Chief Executive Officer Daniel Hajj has told investors the company will look at acquisitions in Brazil, its second-largest market, where sales growth accelerated last quarter at the fastest rate since 2012. America Movil, Telefonica SA and Oi SA will probably make a joint bid for Tim Participacoes SA, the Brazilian unit of Telecom Italia SpA, in the next three months, said Robin Bienenstock, an analyst at Sanford C. Bernstein & Co.
“It’s about keeping the share price up. This year that becomes a lot harder if they do go for a Tim Brasil deal,” Bienenstock said in a phone interview from London. America Movil has to substantially reduce buybacks “unless they’re willing to temporarily move outside of their debt ceiling,” she said.
America Movil fell 0.9 percent to 14.57 pesos at the close in Mexico City. The shares have dropped 4.3 percent this year after finishing 2013 with a 2.1 percent gain. A press official for America Movil declined to comment on whether the company would continue aggressive buybacks and whether it would seek to buy part or all of Tim.
Last year’s repurchases reduced America Movil’s total outstanding shares by 7.1 percent, the most in at least a decade, according to data compiled by Bloomberg.
America Movil, based in Mexico City, will maintain its rating of A-, four levels above non-investment grade, as long as its ratio of fully adjusted debt to earnings is less than 2 times, Standard & Poor’s said in October. The ratio was about 1.7 at the end of September, with debt of $38.9 billion and cash of $5.5 billion.
According to the average of analysts’ forecasts compiled by Bloomberg, the carrier will earn $19.8 billion in 2014 before interest, tax, depreciation and amortization, little changed from an estimated $19.7 billion last year. It’s scheduled to report fourth-quarter results next month.
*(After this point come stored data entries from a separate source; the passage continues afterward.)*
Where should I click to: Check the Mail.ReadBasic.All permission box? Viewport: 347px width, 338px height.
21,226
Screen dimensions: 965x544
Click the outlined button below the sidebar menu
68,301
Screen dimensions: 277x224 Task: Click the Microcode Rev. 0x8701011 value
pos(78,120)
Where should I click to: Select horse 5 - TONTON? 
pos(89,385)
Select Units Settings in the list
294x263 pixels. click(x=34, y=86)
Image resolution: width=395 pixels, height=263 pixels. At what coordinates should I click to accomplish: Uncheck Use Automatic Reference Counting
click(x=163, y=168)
A potential offer for Tim Brasil could be worth as much as 12 billion euros ($16.3 billion), or 7.5 times Ebitda, Bienenstock said. America Movil could pay about a third of that amount, since Tim’s assets may be divided in even pieces among its rivals to make a transaction more palatable to regulators, she said.
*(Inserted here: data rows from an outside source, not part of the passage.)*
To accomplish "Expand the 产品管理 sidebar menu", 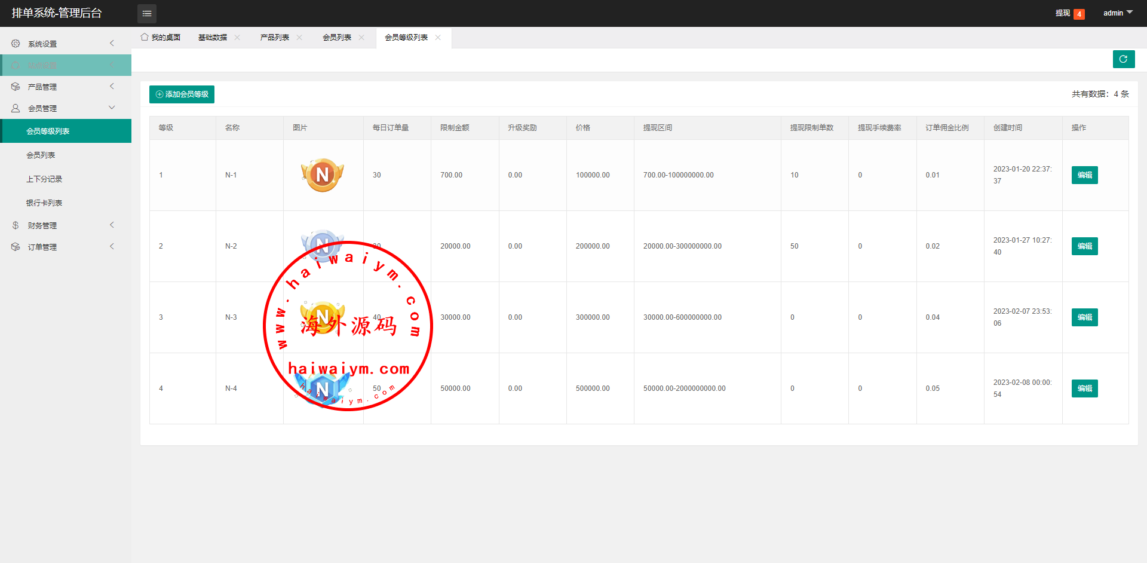I will [66, 87].
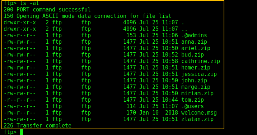Click on john.zip in listing
257x135 pixels.
(194, 81)
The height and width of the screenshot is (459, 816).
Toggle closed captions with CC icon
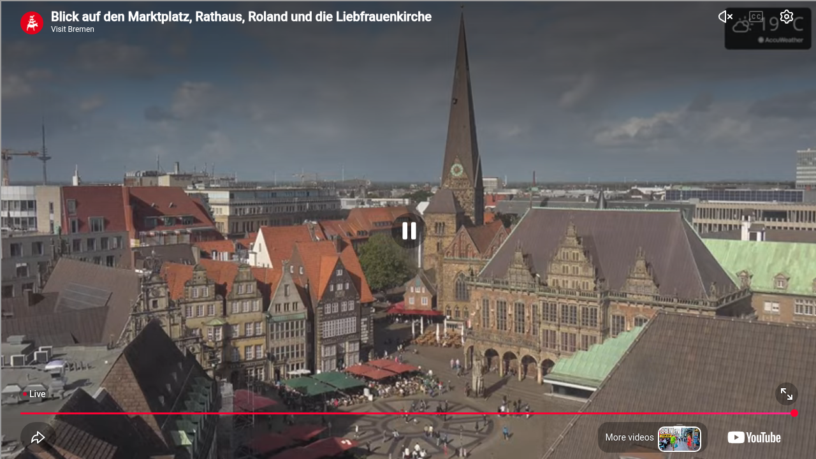pos(756,17)
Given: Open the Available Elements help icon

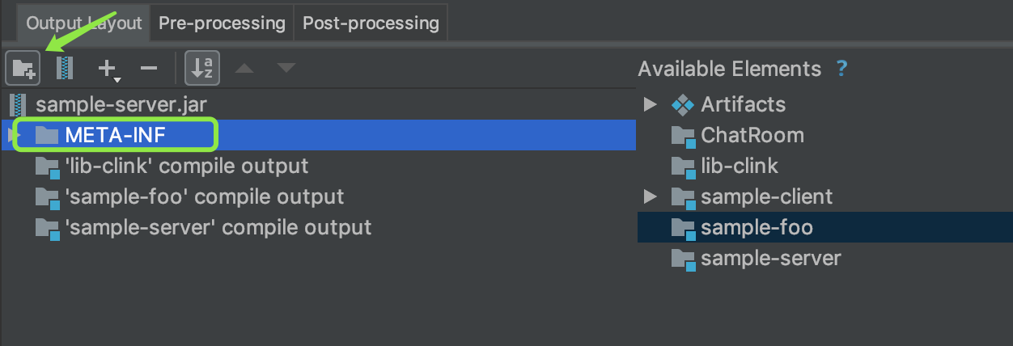Looking at the screenshot, I should [x=841, y=69].
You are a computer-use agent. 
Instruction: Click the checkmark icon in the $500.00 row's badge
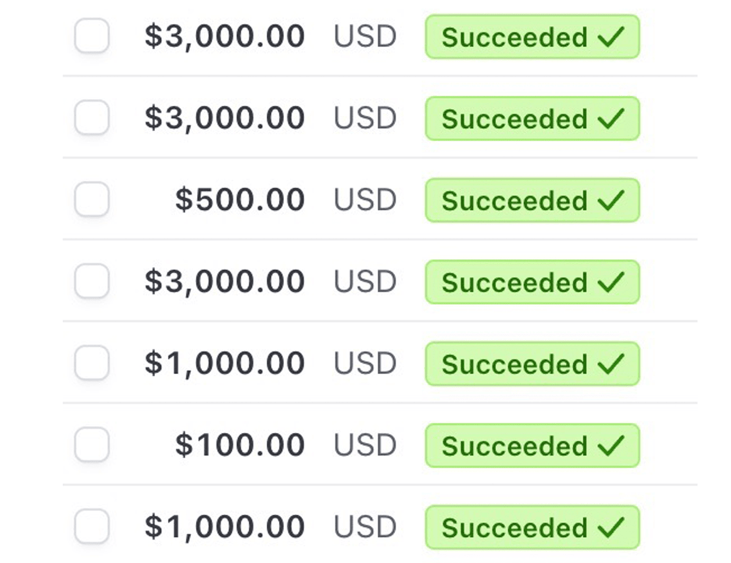611,200
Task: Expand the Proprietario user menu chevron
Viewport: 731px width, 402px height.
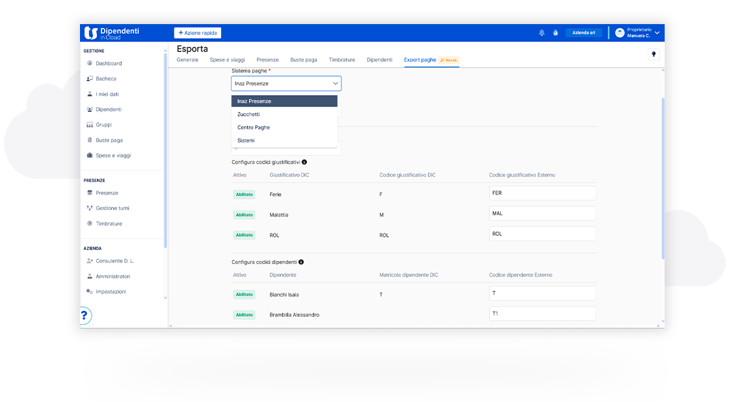Action: pos(657,33)
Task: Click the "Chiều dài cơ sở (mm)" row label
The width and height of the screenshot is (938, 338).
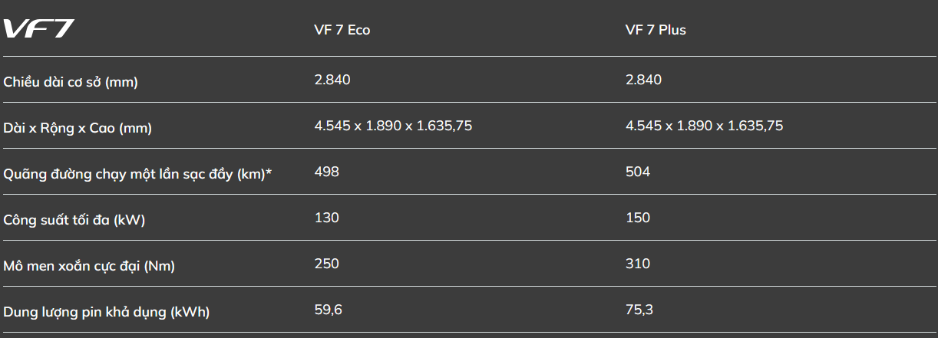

“We would like to hold on to the ratings that we have,” America Movil Chief Financial Officer Carlos Garcia-Moreno said on a conference call in October. “We do not like to have a high leverage.”
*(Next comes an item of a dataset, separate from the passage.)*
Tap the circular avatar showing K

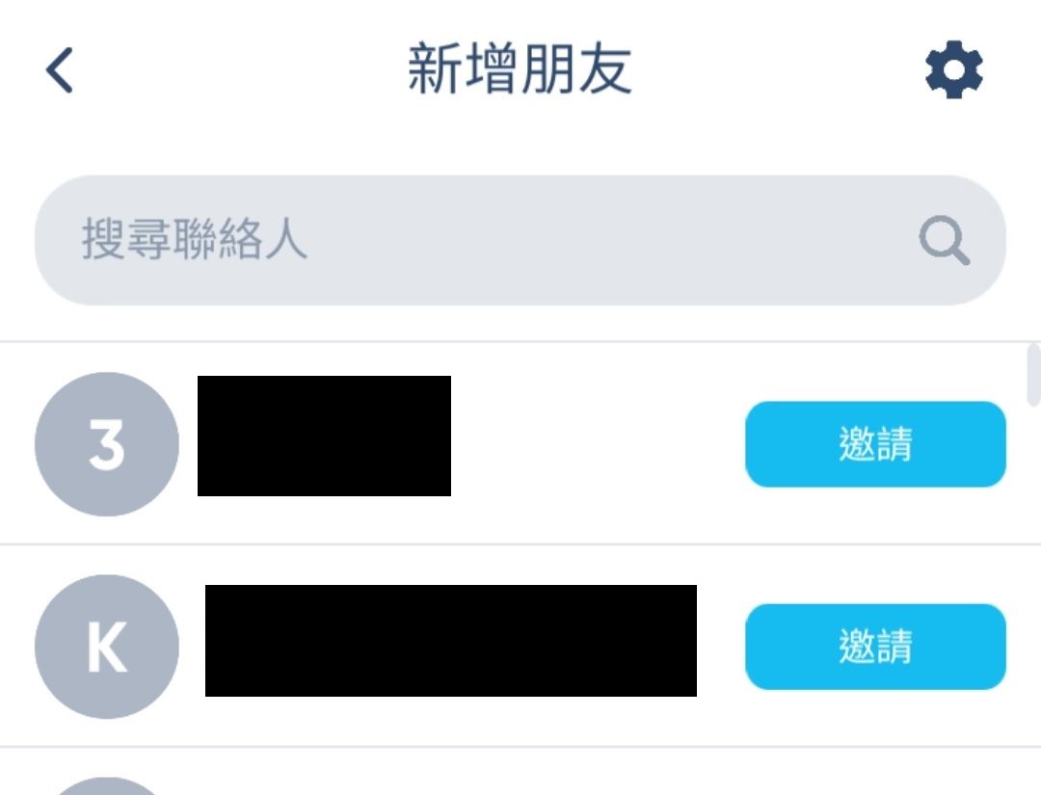tap(107, 647)
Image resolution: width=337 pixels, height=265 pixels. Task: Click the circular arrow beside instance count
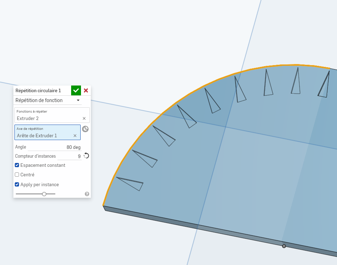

Telecom Italia has said there’s no formal or informal process ongoing for disposing of its Tim stake. Tim’s and Oi’s press offices didn’t return e-mail messages seeking comment, and Telefonica’s declined to comment.
America Movil, which has about 70 percent of Mexico’s mobile-phone customers, is seeking to expand operations outside of Mexico as tighter regulation looms in its home country. The nation’s telecommunication watchdog has already identified it as dominant in a preliminary finding, singling it out for closer scrutiny. Laws passed last year could allow the agency to regulate prices, force network-sharing or even require a breakup of companies.
“Buybacks have intensified because they clearly see an undervalued asset,” Julio Zetina, an analyst at Vector Casa de Bolsa SA, said in a phone interview from Mexico City. “It was a combination of seeing regulatory pressures materialize along with a misunderstood strategy to go into Europe. America Movil’s cash flow generation is very good, but it’s limited.”
America Movil has regularly repurchased its own shares for years, Zetina said. The company spent about $1.4 billion on buybacks in 2012 and about $3.9 billion in 2011.
The mobile-phone operator will generate about $3 billion in free cash flow this year, which gives it enough wiggle room to consider acquisitions even if its level of repurchases continues, Martin Lara, an analyst at Corp. Actinver SAB, said in a phone interview.
“America Movil makes a ton of money,” Lara said. “We could see debt levels rise slightly with an acquisition, but it would be temporary.”
Still, subscriber growth is slowing in Mexico now that most people already have mobile devices, forcing America Movil to seek growth by promoting long-term contracts with discounted smartphones. Regulatory pressure is also building in markets such as Colombia, where the company was fined $1.22 million in November for ignoring customer complaints.
America Movil will be forced to consider whether it’s still worth paying to gobble up shares, Bienenstock said.
“The reality is that fundamentals of the company are going to deteriorate, notwithstanding the good news of consolidating Brazil,” Bienenstock said. “I think the stock is going to be pretty weak this year.”